Over the past two decades, media giants have repeatedly turned to corporate breakups and restructurings as a strategic response to changing business models and mounting pressure from investors.

Warner Bros. Discovery’s history dates back more than two decades to the ill-fated merger of AOL and Time Warner in 2001. At the time, the $165 billion deal was hailed as the future of digital-media convergence. Instead, it quickly became one of the most infamous mergers in corporate history, plagued by culture clashes, collapsing valuations, and the bursting of the dot-com bubble.

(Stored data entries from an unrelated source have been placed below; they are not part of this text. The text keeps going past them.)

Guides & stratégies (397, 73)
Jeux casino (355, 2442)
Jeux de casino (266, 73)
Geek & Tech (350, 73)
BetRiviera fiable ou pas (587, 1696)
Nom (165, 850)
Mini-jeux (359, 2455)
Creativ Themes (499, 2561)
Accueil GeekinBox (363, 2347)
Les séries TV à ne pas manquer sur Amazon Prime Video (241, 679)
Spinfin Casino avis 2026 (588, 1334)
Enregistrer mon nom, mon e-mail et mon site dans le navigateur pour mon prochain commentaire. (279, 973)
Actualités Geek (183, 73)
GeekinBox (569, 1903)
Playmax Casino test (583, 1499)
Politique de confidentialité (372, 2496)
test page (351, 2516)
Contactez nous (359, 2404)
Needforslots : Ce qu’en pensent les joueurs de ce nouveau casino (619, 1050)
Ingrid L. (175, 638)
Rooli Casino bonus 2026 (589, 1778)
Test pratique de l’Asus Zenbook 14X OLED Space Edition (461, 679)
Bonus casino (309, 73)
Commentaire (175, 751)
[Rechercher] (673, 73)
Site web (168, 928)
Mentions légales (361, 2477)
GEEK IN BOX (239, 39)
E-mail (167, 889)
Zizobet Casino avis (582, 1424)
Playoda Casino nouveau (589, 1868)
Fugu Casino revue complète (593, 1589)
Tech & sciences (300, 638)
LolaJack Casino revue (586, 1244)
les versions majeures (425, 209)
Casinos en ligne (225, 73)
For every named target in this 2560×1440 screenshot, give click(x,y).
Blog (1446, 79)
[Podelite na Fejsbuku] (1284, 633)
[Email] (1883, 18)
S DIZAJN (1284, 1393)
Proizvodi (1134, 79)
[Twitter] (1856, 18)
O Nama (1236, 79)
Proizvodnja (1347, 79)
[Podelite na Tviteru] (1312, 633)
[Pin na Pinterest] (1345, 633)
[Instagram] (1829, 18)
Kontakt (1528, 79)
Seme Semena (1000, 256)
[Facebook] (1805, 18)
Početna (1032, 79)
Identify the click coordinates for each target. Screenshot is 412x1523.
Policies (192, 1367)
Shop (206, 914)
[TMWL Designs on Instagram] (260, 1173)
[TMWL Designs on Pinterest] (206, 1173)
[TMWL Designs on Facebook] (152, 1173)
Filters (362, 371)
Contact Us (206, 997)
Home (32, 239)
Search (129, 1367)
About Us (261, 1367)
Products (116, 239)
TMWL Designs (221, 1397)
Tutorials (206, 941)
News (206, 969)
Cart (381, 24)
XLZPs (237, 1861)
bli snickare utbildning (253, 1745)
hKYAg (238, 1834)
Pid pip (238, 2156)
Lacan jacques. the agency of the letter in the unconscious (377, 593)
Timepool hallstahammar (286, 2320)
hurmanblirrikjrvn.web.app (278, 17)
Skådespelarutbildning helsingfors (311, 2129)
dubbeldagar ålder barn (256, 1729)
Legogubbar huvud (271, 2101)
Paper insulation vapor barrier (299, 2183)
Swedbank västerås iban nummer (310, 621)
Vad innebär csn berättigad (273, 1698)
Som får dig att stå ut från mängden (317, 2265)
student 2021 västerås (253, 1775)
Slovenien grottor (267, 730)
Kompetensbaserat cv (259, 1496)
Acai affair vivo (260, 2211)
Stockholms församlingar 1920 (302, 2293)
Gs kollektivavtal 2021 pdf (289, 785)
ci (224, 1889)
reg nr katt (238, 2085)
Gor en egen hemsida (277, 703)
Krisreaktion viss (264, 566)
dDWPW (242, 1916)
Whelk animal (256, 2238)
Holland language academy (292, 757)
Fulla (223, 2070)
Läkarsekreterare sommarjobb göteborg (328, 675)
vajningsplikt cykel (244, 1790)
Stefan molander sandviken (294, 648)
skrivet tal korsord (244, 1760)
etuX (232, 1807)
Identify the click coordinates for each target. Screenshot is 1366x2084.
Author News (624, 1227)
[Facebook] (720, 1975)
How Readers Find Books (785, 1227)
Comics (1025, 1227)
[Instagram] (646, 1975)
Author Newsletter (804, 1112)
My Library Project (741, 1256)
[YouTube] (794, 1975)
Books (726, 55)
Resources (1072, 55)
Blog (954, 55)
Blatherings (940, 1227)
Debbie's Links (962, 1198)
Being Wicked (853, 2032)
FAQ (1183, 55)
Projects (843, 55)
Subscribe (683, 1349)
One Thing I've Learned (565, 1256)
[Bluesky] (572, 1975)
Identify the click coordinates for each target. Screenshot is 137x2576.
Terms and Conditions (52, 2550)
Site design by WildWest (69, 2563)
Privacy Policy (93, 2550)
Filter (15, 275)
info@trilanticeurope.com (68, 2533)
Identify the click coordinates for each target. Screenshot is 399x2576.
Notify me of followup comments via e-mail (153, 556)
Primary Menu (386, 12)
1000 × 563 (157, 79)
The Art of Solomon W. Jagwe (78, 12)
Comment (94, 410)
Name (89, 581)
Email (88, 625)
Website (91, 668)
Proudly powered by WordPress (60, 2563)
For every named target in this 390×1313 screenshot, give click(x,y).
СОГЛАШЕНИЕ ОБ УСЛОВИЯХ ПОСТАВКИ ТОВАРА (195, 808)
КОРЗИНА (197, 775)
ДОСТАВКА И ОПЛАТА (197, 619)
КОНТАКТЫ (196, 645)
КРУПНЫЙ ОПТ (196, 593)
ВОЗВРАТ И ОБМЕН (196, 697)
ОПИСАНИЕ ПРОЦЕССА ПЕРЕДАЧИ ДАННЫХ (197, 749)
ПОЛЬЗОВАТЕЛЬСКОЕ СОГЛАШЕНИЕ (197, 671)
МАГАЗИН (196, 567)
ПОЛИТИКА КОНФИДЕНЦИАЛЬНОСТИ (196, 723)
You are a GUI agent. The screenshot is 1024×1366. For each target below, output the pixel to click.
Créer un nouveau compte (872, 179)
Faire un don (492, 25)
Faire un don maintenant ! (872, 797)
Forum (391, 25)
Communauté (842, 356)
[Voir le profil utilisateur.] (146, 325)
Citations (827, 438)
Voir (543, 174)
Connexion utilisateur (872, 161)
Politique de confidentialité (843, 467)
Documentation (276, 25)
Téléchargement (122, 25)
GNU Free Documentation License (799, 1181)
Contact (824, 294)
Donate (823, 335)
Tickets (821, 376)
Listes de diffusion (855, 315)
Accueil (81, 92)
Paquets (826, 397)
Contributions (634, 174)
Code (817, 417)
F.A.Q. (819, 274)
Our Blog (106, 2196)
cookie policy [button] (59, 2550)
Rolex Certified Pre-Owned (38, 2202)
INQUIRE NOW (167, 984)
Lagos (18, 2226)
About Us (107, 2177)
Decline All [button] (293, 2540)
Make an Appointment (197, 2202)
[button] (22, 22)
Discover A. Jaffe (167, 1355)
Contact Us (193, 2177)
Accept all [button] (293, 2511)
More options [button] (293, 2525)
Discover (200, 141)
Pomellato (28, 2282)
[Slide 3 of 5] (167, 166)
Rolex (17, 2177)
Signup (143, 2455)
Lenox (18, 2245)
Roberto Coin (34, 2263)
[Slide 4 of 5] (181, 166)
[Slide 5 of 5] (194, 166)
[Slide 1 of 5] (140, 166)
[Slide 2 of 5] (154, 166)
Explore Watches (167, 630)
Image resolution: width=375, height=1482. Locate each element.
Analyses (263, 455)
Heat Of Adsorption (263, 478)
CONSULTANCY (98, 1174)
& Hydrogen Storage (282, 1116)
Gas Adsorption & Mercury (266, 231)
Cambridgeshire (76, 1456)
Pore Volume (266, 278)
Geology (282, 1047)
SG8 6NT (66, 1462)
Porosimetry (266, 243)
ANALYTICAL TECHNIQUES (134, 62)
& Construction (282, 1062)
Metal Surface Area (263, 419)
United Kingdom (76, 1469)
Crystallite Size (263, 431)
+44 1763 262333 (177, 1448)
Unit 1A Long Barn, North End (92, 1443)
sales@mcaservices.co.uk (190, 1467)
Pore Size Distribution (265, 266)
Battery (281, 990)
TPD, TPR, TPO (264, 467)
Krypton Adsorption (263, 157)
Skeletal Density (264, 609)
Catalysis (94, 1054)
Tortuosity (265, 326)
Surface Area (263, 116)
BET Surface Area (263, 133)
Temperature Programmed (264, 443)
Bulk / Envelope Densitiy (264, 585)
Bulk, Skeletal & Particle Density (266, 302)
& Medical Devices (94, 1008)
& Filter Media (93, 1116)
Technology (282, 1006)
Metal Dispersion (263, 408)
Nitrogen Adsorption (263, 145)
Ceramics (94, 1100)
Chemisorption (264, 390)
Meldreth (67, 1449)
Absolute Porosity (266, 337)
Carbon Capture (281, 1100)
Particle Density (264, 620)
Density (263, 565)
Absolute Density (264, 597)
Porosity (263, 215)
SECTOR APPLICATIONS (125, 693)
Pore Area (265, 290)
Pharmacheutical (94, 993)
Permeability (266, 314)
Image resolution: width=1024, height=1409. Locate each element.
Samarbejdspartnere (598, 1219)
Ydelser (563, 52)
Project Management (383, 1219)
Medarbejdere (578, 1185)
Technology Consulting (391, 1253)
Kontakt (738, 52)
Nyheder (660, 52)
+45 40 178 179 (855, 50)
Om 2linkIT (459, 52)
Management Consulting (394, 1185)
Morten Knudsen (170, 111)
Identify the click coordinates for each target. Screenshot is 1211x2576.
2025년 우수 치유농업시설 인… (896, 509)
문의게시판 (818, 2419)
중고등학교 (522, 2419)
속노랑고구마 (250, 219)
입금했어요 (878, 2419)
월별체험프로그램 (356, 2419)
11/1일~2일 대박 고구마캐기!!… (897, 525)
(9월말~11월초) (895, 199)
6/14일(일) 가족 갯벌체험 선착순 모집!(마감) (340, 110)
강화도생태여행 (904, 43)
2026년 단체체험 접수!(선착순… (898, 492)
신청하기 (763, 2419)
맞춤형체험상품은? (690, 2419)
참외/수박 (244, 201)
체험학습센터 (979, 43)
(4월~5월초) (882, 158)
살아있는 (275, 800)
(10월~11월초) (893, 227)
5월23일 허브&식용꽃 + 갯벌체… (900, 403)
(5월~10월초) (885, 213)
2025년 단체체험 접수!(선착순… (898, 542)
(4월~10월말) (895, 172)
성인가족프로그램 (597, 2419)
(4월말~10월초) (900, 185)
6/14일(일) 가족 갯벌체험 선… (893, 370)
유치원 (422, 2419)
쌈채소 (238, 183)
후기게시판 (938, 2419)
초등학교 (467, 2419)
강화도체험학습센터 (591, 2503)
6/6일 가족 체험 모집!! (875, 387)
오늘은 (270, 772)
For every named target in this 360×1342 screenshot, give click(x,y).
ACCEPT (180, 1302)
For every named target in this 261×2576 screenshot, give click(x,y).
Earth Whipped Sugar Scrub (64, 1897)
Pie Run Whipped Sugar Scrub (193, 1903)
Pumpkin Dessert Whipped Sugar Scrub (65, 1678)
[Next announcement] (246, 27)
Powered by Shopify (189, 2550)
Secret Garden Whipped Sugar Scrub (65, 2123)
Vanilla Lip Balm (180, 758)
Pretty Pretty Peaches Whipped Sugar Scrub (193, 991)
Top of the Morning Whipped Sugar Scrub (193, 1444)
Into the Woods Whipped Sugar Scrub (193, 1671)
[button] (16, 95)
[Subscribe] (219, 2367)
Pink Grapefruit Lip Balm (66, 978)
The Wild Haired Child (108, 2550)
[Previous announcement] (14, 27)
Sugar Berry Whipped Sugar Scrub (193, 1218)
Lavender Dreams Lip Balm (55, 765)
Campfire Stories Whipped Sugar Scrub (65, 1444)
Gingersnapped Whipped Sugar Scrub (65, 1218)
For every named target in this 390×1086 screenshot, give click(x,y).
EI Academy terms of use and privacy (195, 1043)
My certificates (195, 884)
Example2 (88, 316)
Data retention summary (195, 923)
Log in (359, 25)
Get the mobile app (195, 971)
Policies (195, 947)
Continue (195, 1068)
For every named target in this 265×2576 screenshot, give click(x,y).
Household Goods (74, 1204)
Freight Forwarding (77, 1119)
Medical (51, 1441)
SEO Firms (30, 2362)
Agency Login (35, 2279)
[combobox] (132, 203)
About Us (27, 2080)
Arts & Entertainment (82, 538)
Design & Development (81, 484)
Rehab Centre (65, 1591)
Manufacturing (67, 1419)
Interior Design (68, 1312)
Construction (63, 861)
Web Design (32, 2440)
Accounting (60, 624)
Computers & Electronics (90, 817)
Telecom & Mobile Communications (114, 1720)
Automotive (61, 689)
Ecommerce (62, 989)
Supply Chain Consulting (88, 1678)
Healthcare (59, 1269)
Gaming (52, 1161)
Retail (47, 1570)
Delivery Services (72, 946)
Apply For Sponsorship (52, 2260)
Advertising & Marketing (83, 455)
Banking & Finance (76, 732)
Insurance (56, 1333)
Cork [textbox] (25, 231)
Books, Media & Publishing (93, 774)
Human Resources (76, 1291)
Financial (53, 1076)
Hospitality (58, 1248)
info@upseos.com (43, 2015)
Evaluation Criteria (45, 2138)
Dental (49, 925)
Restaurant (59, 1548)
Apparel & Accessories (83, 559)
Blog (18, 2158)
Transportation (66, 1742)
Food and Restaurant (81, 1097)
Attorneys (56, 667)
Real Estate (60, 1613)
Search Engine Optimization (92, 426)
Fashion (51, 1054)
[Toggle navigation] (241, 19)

AOL was eventually spun off in 2009. Time Warner would go on to shed more of its assets before getting acquired by AT&T (T) in 2018, only for AT&T to unwind that deal just three years later by merging WarnerMedia with Discovery in 2021 to form Warner Bros. Discovery.

That brings us to today, when WBD is once again heading for a split, reflecting the ongoing challenges facing large media conglomerates trying to balance legacy assets with the evolving streaming landscape.

The breakup will create two companies, one focused on streaming and studios, including properties such as HBO and DC Studios, and the other on global television networks such as CNN, TBS, TNT, HGTV, and the Food Network. The global networks entity will hold up to a 20% stake in the streaming company that it will use to pay down its debt.

Other major media players have followed similar paths of splitting — and in some cases, reuniting.

Viacom, which merged with broadcaster CBS in a $35.6 billion deal back in 1999, split in 2006 to create separate broadcast and cable media entities. But the two companies reunited in 2019 under the name ViacomCBS, only to rebrand again as Paramount Global (PARA) in 2022.

Now, Paramount is preparing to finalize its merger with Skydance Media in the second half of this year as it works to reshape its business following years of swirling sale rumors and prolonged corporate governance drama that stretches back more than a decade.

Similarly, News Corp. (NWSA) split in 2013, forming two separate companies: a publishing-focused entity that retained assets like “The Wall Street Journal” and “New York Post” and an entertainment business that housed the Fox broadcast network and the storied 20th Century Fox film studio.